Feature Articles: Research and Development for Enabling the Remote World

Vol. 20, No. 11, pp. 40–45, Nov. 2022. https://doi.org/10.53829/ntr202211fa5

Emotional-perception-control Technology for Estimating and Leading Human Emotions

Rika Mochizuki, Motohiro Makiguchi,
Masahiro Kohjima, Masanori Yokoyama,
and Ryuji Yamamoto


The number of people who participate in live music and sporting events in remote environments has been increasing; however, participants must sacrifice the emotional experiences that can only be obtained on site, such as enthusiasm, a sense of unity, and contagious enthusiasm of the audience. Toward the creation of a world where people’s emotions are actively amplified and resonate even in remote environments, we introduce an emotional-perception-control technology for generating a personal virtual site where participants can experience the unique pleasures of virtual reality through estimating their emotional-expression characteristics and leading (guiding) their emotions based on these characteristics.

Keywords: emotion modeling, emotion leading, personal virtual site


1. Emotional-perception-control technology

Online participation in live music, sports, and other events is expected to become essential along with on-site participation as a means of easily gathering people from around the world without worrying about location or distance. Various efforts are being made to improve the sense of presence, such as increasing the resolution of live images, creating multiple viewpoints by arranging multiple cameras, and increasing the wide viewing angle by using 360-degree cameras. However, the emotional experiences that can only be experienced on site, such as enthusiasm, a sense of unity, and contagion of enthusiasm felt in stadiums and live venues, are being lost. Therefore, we aim to create a world in which people’s emotions are actively amplified and resonated even in remote environments by generating a personal virtual site optimized for each person’s unique way of enjoying themselves, such as feeling a sense of unity in conjunction with other spectators or being absorbed in a space alone, by estimating each person’s emotional expression characteristics and leading (guiding) their emotions based on these characteristics.

Emotional-perception-control technology leads to desirable emotions for users, such as enhancing enthusiasm and a sense of unity, through two core technologies: emotion estimation for estimating and understanding human emotional characteristics through sensing and data analysis and emotion leading for leading emotions through perceptual stimuli tailored to human emotional characteristics. By combining the estimation and leading of emotions including those of individuals, crowds, and interactions between the two, we can generate a personal virtual site for providing an optimal experience for each person (Fig. 1).

Fig. 1. Personal virtual sites generated with emotion-estimation and emotion-leading technologies.

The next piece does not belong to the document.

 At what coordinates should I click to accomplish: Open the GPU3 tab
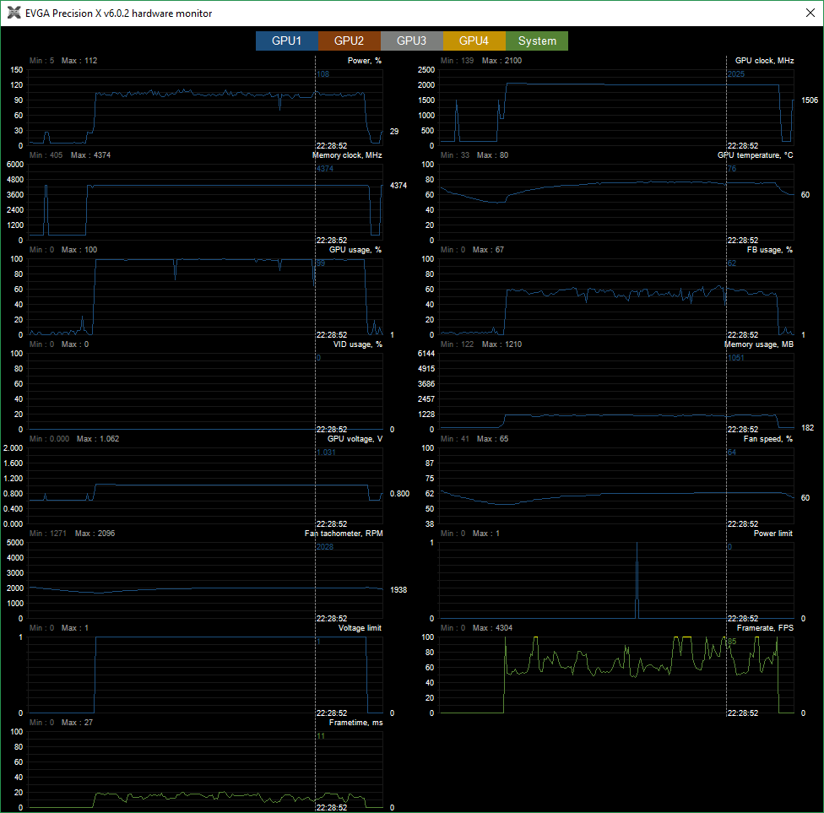pyautogui.click(x=412, y=41)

Emotion-estimation technology is used to quantitatively understand and model the emotions of individuals and crowds on the basis of sensed biometric, image, sound, and content data. Emotion-leading technology is an interaction technology for inducing the same or even more emotions in a remote environment as in a local venue using knowledge of perception, cognitive psychology, and human-computer interaction. Emotion-estimation technology estimates and models the states of local and remote audiences and reflects them in the virtual audience, while emotion-leading technology optimizes the behavior of the virtual audience and the staging of the venue according to the characteristics and emotional state of each remote audience member, as shown in Fig. 1.

This article introduces an emotional-perception-control technology for generating a personal virtual live site (Fig. 2) for events such as concerts. By optimizing the presentation and interaction methods of the virtual audience for each remote audience member, the emotional experience is enhanced by perceptually enhancing the sense of unity and enthusiasm caused by the propagation and synchronization of cheering that occurs among audiences at different locations during live concerts.

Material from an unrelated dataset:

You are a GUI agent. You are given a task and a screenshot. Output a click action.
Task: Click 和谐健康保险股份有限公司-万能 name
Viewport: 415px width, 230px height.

Fig. 2. Image of a personal virtual live site.

2. Emotion-estimation technology

In live music and sporting events, the point of excitement differs depending on the individual/entire audience’s preference for music and staging of live events and their knowledge of sports. Suppose we can estimate the emotion of individual spectators and entire audiences without explicitly asking them. The magnitude of the effects of the music, staging, and camera work on emotional responses can then be measured, which helps evaluate and improve the music and staging. Estimated emotion can also be used for generating a personal virtual live site, as illustrated in Fig. 2. We can adaptively change the type of venue (such as a house and arena), staging, and movements of the surrounding virtual audiences for each site to enhance or suppress emotions. With these application scenarios in mind, we are developing methods for estimating (i) the emotions of individual audience members using wearable devices and (ii) the emotions (collective characteristics) of the entire audience using live videos of the actual event venue.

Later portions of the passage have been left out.